Wasn't this money already promised to Trump? In other words, are they really implying that they're not bringing any new money to the table?
posted by ZeusHumms at 7:57 AM on December 11 [1 favorite]


Which immediately begs the question, are there less R than D, are D's even more in favor of compromise, or what else can explain the 57/36 break?... Turns out "all of the above".

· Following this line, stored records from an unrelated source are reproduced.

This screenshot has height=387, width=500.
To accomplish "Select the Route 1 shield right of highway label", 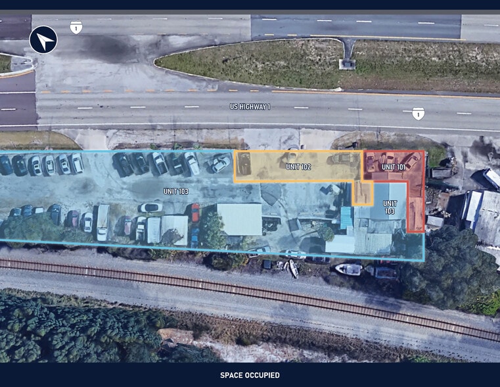I will click(418, 114).
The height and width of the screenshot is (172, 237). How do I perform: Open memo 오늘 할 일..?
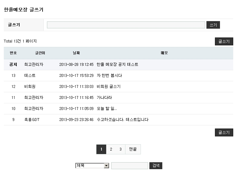(107, 109)
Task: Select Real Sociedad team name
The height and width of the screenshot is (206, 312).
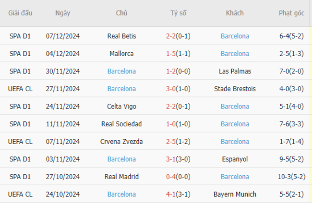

The actual poll questions are rather painful, viz.:
- Do you approve or disapprove of how President Donald Trump is handling immigration policy?
-Do you approve or disapprove of how President Donald Trump is handling the reuniting of immigrant children who were separated at the border from their parents? [Ed. note: There's no question as to whether you approve or disapprove of President Donald Trump separating children from their parents]
-Do you approve or disapprove of how President Donald Trump is handling the migrant caravan? [Ed. note: there is no question about refugees, at all; this entirely accepts Trump's framing]
-Do you approve or disapprove of how President Donald Trump is handling the protection of US borders?
-Do you approve or disapprove of how President Donald Trump is handling undocumented immigrants already in this country?
-Do you think building a wall between the US and Mexico should be an immediate priority for Congress, should not be an immediate priority, or the issue should not be a priority at all for Congress?
- Is your view closer to 'President Trump should compromise on the border wall to prevent gridlock' or 'President Trump should not compromise on the border wall even if it means a government shutdown' or 'Unsure'
That's all of them.

Think of all the stuff that isn't being asked here: the active separation of families as a deterrent is not asked about; Trump's efforts to block refugees from reaching safety is not polled; there's no questions at all about the Muslim ban, or other restrictions on legal immigration; the only reason given for compromise is 'avoiding gridlock' and does not acknowledge that there may be reasons to, say, not build the wall. A lot of this really assumes Trump's framing -- and I get that they're asking people about Trump's views and policies, but talking about 'wall: NOW, maybe later, maybe never' rather than 'immigration and tourism: should it be easier or harder for people to enter and exit America, as visitors, as refugees, as future citizens (to or from America)' basically means that maximal position being captured here is 'I would prefer the status quo' rather than 'I would prefer we tear down some of the walls that currently exist.'

Not all polls can poll all questions, but it's still frustrating, and indicative of how Trump has managed to drive the terms of the current immigration debate.
posted by cjelli at 8:00 AM on December 11 [1 favorite]


Yahoo headline of the story says "Trump is drawing line in the sand over border wall."


More like building a wall over a drawn line in the sand, amirite?